Too Soon
He was magnificent. Big, beautiful,
bold, and ball crazy. He answered the
call through cold and wet and muck and mountain laurel and dark. He was able to bring two people home in his
career. And he was only 8 years old when it all came to a crashing end.
He
was not the most social of dogs, Chessie’s rarely are. They like their person
and not much else. He liked to wreak havoc in his world. Stirring up trouble everywhere he could,
mainly because he was bored when he wasn’t searching. So when not searching, he
appointed himself the job title of “pot stirrer”. He had his job, and get out his way when he
was working. Self-appointed job or out in the search field.
He
ended up with his handler (who was a pointy eared dog lover from way back)
after basically being dropped on her door step as a puppy. He was suffering from puppy strangles and
looked like he was at deaths door. His face and muzzle swollen to two or three
times its normal size. Gobs of green pus
rolling out of his eyes. And skin
lesions everywhere. A little prednisone, some antibiotics, and a tincture of
time, viola, a Malinois in a floppy eared body.
He
was a thing of beauty when he was in his search harness.

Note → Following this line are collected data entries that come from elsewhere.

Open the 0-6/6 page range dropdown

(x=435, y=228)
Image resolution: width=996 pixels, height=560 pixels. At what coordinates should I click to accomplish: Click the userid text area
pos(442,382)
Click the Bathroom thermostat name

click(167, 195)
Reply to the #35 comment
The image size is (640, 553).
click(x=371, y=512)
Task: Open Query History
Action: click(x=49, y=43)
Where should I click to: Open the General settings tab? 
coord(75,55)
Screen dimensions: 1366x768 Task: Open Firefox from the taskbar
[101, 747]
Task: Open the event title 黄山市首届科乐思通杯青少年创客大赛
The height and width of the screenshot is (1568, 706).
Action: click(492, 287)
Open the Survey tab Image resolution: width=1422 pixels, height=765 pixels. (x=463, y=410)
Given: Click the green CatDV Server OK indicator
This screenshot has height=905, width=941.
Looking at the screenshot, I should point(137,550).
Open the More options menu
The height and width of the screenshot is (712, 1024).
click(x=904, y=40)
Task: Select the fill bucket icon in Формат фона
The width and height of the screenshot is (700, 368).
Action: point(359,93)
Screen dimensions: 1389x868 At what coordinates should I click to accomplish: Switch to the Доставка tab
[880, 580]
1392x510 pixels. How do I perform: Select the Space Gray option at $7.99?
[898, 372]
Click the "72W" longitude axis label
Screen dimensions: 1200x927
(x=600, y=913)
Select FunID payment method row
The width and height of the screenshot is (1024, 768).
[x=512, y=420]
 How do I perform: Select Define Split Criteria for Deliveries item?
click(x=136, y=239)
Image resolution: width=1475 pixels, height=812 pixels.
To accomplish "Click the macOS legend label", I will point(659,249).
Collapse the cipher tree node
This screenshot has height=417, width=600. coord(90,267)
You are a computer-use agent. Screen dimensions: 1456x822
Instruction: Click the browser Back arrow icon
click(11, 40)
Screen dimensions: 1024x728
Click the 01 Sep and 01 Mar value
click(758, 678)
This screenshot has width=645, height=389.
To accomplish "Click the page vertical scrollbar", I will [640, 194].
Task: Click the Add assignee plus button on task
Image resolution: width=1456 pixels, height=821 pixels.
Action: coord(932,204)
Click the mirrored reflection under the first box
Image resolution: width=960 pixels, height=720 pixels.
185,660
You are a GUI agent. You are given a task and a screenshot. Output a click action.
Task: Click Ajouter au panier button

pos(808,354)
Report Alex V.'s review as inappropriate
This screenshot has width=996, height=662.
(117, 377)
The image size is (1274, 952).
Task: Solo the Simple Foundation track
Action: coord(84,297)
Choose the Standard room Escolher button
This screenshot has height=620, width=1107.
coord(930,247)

He cleared logs with
wings on his feet; crashed through underbrush, ripping hide from his side with
nary a sound; climbed mountains with springs in his legs; and danced across
rubble like it was a ballroom. All the while not so patiently waiting for his
handler to catch up with him. But that’s the case for most of our search dogs.
His
career was cut short by a horrible disease called Degenerative Myopathy.
It is a disease that is as cruel as it is devastating. His mind still sharp,
but his rear end quit working. He was
supposed to be able to retire when it was time and enjoy a well-earned
rest. But, maybe, just maybe, that would
have been shear torture for him, not being able to work.
It
was a beautiful sunny and cool morning. We followed an easy path, one that
wouldn’t tie up his barely functioning rear legs in knots. Put his harness on, with the bell. And he
changed from an old tired dog that didn’t understand what was happening to his
body into one that we remembered from before.
His nose in the air seeking that scent, ranging far and an extra spring
in his step that we hadn’t seen in a long time.
He
found his last person, then left us in the arms of his handler, crunching on
his favorite ball and talking smack.
Uzi, you son of a bitch, you will be missed.